According to Slash Gear, Google is much cautioned about the safety of pedestrians through its self-driving cars. There are a number of steps which Google took in account of altercation with a cyclist at crossroads or just driving so slowly that they get pulled over.
However, in order for other drivers to accommodate and make room, a vehicle needs to show bit aggressiveness at certain times. A four-way stop could be one example. Google has a solution to this problem and recently the company has received a patent that would enable the vehicles to communicate their intentions to pedestrians and other cars.
Google's ideas to maintain the safety of the nearby pedestrians and other drivers mainly includes things like signs and lights on the car. The signs would communicate the intentions of the autonomous vehicle without the need to be overly aggressive.
"The vehicle may include sensors which detect an object such as a pedestrian attempting or about to cross the roadway in front of the vehicle," the patent says (PDF). "The vehicle's computer may then determine the correct way to respond to the pedestrian. [...] The vehicle may then provide a notification to the pedestrian of what the vehicle is going to do or is currently doing."
As mentioned by Tech Times, a patent awarded by The U.S. Patent and Trademark Office for a "pedestrian notifications" application involves notification in the form of voice alerts from speakers on the outside of the car. Possible voice alerts may include "safe to cross" or "coming through" signs.
The placement of the side screens outside of the car, for instance on the door displays the traditional traffic sign that allows pedestrians to cross. It may show a safety text message. The car can also communicate with other motorists on the road by placing the screen on the hood of the car or the bumper.
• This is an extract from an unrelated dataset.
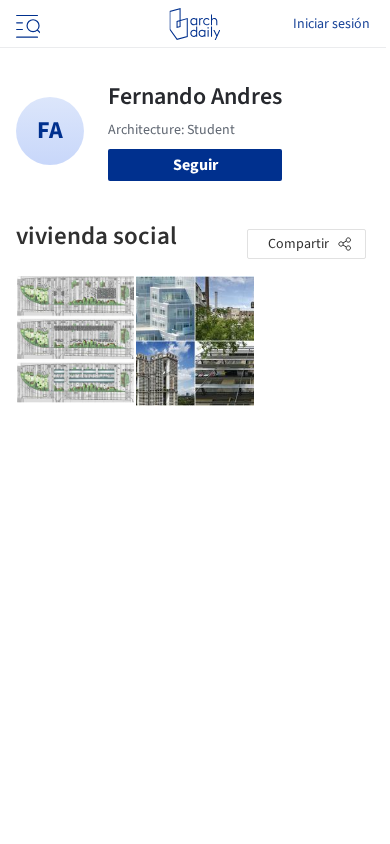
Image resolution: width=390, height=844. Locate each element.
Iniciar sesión (331, 24)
Google also aim to add robotic hands and eyes to its cars that could impersonate human gestures to communicate with the pedestrians. However, it's still not revealed how Google plans to implement this. Google's self-driving cars aim to make the roads safer for motorists and pedestrians.
As reported by Tech Radar, autonomous automobiles are developing at a rapid rate, but self-driving vehicles still have to cover a long way before being legally allowed on the roads. However, like Google's other patents for its self-driving car fleet, such as the one for external airbags.
However, besides Google, all the major manufacturers are working on self-driving car technology and are busy trying to revolutionize software and hardware. Autonomous cars are believed to hit the roads to some extend within the next five years.